ガザ市内に入ると空気も、海に近いため湿っていて、エルサレムの乾いた空気とは違ってじっとりと体内に浸透する暑さでした。ビーチからは、家族連れが海水浴を楽しむ声が、夜遅くまで聞こえてきます。道には人が溢れ、ショッピングを楽しむ女性や、家族連れでの買い物、また、モノだけでなく人を運ぶドンキー・カートも目立ちます。音楽を大音量で流しながら道を行く、結婚式の車も見かけました。ファラフェル・サンドウィッチ(ヒヨコマメのペースト揚げた、中東のファーストフード)の店には、長い列が出来ています。私たちを見かけて、「ガザにようこそ」と声をかける人たちもいました。
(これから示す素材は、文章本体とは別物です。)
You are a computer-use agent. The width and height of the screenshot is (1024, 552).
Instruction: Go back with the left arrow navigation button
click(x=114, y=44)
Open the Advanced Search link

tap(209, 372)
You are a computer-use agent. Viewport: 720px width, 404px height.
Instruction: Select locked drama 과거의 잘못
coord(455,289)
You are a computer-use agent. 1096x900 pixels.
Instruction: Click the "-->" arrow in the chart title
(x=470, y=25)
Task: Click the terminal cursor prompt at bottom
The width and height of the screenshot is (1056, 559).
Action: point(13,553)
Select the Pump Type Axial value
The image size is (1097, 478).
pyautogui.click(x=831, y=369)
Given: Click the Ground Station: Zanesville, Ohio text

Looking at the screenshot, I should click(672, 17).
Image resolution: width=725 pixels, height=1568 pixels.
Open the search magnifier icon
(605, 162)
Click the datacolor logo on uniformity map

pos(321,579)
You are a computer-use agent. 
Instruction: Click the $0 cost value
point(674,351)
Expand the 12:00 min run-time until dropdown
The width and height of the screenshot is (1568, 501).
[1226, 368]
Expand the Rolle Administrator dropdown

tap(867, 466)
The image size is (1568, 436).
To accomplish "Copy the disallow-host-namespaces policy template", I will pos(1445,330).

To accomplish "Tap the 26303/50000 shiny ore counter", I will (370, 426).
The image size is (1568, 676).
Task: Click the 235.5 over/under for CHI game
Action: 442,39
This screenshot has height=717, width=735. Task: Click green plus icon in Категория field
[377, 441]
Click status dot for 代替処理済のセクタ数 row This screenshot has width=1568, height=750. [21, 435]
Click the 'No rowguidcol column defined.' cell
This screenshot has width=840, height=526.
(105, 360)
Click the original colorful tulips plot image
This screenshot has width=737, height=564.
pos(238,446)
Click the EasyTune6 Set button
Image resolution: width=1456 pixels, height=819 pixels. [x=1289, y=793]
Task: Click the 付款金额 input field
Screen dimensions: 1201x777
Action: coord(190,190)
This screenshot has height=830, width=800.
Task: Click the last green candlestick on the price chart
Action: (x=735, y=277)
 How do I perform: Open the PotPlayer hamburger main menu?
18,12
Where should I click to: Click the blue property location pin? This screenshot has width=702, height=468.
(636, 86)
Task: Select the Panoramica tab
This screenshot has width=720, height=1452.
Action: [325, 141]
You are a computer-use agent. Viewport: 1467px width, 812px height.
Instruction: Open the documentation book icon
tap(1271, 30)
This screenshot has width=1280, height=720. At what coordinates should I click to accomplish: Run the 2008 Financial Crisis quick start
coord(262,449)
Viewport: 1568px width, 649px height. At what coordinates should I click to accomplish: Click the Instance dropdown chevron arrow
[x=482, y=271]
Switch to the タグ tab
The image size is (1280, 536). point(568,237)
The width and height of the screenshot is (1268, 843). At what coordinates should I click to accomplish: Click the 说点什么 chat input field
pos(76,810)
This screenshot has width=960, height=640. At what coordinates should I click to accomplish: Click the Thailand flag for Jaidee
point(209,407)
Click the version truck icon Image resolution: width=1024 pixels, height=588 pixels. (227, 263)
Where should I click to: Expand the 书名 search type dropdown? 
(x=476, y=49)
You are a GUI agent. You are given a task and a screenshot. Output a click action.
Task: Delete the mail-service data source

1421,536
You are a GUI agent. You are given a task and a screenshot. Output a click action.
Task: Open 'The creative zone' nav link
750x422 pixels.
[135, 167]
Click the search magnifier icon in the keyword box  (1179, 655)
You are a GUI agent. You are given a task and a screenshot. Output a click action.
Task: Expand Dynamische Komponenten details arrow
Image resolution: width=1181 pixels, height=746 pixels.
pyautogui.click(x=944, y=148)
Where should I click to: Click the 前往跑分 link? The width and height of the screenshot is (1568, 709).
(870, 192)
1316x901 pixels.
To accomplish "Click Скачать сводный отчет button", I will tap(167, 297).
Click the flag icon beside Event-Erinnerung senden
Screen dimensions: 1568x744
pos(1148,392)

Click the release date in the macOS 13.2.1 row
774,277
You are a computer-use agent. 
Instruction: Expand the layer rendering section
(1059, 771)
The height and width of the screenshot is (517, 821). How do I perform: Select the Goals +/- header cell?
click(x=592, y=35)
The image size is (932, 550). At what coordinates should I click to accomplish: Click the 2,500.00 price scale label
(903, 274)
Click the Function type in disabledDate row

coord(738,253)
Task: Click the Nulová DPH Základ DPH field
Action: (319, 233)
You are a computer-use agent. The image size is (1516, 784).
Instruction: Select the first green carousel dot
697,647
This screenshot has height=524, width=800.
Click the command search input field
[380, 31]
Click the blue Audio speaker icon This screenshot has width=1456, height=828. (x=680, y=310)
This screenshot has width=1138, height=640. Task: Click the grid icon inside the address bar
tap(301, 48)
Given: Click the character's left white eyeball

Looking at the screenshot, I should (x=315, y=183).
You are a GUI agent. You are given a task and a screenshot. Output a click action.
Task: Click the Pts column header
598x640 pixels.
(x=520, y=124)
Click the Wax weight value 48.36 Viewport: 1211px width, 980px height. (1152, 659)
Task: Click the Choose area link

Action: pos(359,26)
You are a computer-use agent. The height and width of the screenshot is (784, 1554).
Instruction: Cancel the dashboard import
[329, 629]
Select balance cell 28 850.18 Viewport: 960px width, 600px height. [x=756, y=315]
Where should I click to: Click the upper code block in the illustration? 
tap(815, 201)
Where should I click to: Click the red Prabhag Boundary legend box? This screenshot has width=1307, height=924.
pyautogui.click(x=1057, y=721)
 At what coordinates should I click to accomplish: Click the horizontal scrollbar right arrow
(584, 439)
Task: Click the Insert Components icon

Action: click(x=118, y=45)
道には所々に新しいゴミのコンテナーが設置されており、道は大抵きれいです。道を清潔に保とうとガザの人たちが意識しているのかもしれません。数ヶ月前に新聞の報道で、ガザ市内にゴミが溢れている写真を見ましたが、それからは想像もつかない変化です。道には車が溢れていましたが、交通整理で大活躍しているのは、ハマスのボランティアたち。汗をぬぐってこちらに笑顔で手を振ったのは、20歳くらいのボランティアでしょうか。外国人である私たちが安心して行動できるように、接してくれたのかもしれません。エルサレムで見る交通整理の警察よりも、はるかに丁寧にドライバーに接しているように見えました。町の中では、ハマスの緑の旗だけでなく、パレスチナの旗も、黄色のファタハの旗もよく見かけます。通りで見かけた結婚式の車も、友人が「あれはファタハの家の結婚式よ」と教えてくれました。報道からは、まるでガザではハマスがファタハを一掃しているかのような印象を受けていたので、とても意外でした。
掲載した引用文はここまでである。